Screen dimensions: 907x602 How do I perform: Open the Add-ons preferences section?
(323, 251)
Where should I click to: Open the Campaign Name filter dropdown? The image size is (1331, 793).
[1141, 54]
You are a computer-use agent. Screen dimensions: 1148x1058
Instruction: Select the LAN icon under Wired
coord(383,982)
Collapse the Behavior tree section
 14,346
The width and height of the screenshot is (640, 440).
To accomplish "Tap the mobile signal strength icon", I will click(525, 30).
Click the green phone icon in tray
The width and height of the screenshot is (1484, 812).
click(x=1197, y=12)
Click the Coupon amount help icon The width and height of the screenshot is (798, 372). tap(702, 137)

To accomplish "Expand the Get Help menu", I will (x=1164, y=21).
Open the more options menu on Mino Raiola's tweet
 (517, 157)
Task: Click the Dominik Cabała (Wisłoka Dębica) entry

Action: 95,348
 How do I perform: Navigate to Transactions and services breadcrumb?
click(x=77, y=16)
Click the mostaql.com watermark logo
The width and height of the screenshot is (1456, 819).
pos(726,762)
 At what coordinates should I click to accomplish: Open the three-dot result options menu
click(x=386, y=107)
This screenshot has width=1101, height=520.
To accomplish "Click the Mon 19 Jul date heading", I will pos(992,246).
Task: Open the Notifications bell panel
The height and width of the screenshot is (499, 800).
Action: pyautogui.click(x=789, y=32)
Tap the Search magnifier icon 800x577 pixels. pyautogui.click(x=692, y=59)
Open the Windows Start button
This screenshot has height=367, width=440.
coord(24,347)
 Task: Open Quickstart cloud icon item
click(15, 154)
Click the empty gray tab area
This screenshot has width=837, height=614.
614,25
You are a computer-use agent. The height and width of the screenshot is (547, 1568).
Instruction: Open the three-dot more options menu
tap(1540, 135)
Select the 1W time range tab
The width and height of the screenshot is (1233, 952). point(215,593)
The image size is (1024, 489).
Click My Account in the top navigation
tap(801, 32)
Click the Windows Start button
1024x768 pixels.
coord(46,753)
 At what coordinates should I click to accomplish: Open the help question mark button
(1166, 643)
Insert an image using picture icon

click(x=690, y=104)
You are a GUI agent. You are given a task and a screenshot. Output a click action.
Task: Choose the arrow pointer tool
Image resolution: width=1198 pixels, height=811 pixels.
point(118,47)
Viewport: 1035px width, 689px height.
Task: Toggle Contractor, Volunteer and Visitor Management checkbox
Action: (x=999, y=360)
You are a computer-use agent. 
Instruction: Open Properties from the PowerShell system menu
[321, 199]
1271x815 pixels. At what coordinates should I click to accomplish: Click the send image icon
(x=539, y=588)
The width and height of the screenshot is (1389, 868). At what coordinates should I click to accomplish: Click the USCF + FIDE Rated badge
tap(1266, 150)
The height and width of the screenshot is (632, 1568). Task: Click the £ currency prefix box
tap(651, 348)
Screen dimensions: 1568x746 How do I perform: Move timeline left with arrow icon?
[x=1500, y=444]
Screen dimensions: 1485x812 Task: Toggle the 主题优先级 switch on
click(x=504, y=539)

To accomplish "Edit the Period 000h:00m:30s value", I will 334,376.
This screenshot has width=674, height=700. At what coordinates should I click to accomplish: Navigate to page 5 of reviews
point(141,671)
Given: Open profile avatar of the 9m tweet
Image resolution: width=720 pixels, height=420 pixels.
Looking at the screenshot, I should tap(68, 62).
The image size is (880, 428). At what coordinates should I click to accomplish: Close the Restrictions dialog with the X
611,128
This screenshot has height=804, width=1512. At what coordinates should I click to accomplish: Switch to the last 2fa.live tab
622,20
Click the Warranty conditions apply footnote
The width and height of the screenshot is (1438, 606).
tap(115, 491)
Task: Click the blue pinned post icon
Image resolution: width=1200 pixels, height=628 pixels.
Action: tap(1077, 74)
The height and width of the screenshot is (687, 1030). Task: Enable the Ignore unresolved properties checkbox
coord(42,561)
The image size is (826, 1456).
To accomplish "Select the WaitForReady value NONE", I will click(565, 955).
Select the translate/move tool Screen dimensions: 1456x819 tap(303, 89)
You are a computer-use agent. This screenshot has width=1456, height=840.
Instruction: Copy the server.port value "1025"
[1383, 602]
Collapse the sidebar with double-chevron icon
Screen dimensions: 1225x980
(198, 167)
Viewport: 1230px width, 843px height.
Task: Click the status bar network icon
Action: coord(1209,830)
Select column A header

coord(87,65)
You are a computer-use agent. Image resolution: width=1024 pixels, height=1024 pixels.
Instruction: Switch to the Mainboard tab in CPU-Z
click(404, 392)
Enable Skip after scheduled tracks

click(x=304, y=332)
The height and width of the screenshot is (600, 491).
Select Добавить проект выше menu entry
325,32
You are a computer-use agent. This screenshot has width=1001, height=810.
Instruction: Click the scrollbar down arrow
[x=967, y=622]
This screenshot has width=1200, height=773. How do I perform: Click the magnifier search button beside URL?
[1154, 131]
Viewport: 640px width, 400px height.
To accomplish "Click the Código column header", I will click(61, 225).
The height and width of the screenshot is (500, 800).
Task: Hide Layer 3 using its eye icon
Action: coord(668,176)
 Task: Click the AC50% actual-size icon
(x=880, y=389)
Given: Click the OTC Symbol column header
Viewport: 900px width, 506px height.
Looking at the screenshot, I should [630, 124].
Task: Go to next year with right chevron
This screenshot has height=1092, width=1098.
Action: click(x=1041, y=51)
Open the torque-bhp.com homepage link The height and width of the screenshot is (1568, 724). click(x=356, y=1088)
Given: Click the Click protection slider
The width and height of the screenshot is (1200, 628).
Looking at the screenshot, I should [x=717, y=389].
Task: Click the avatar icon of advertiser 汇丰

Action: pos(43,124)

_What you have to do_:
Set down the lines of the listing above verbatim, first line through the line containing "You are a computer-use agent. Screen", inclusive; add no other lines.

_Expected output_:
Screen dimensions: 907x602 How do I perform: Open the Add-ons preferences section?
(323, 251)
Where should I click to: Open the Campaign Name filter dropdown? The image size is (1331, 793).
[1141, 54]
You are a computer-use agent. Screen dimensions: 1148x1058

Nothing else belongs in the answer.